Extract
A large-scale slaughter resulting in the macabre pile-up of bodies in mass graves yielded 23 of the victims on Thursday alone. Investigators are also searching another site in northwestern Sonora where bodies turned up last week. The first report by Borderland Beat (BB) of the San Fernando massacre came on April 6. Residents of the city — in the Mexican state of Tamaulipas about 90 miles south of Brownsville, Texas — told officials of the "narcograve," with initial reports of the number of bodies ranging from 48 to 60.
Mexican security forces had at the same time been searching for abducted bus passengers in the state of Tamaulipas, investigating reports that gunmen had been stopping buses and pulling off passengers, nearly always young men. The abductions were believed to be attempts at forced recruitment by the drug cartels. After the residents’ reports, officials found a mass grave — eight pits containing bodies — and later determined the victims to be the bus abductees. The discovery of the burial pits coincided with the date the first bus was reported missing, and by the weekend officials had detained suspects.
Initially it was thought the victims were all Mexicans, but one has been identified as a young Guatemalan.
By Friday, April 8, authorities had uncovered more bodies, bringing the count to 72. Fourteen suspected kidnappers were detained, nine of whom have been confirmed as members of the Zetas drug cartel. Some were caught driving a counterfeit Mexican Navy truck, and that initial capture led to an investigation. BB noted, “Witnesses to the kidnappings told the El Universal and El Norte newspapers that armed and uniformed men stormed the buses demanding to see identification papers [of passengers].” One witness said that although young men were usually the only ones abducted, women of all ages were taken off the buses, stripped, and raped.
BB reported on Tuesday, April 12 that as some victim identifications were being made, 40 more bodies were found, and the suspect list has now climbed to 16. It added:
One of the suspects, Armando Morales Uscanga, told investigators that he participated in the kidnapping and killing of bus passengers on March 24 and March 29, officials said. He also confessed to killing and burying 43 people, whose remains were found last Wednesday at a site outside San Fernando. Morales Uscanga was carrying nearly $5,000 in Mexican and U.S. currency, as well as an assault rifle, at the time of his arrest.

Aim of the exercise
Name every calendar date given with both a month and a day in the article on the San Fernando massacre. The listing after this point comes from a separate, unrelated source.

Information shown

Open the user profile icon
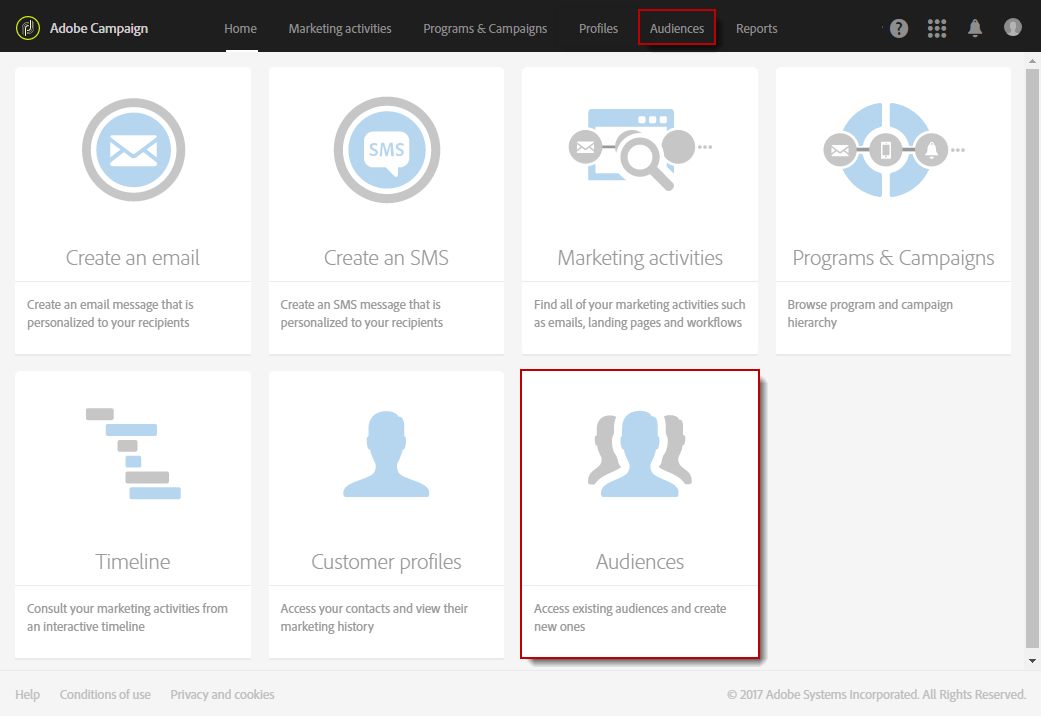This screenshot has width=1041, height=716. pyautogui.click(x=1012, y=28)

Expected output
April 6
April 8
April 12
March 24
March 29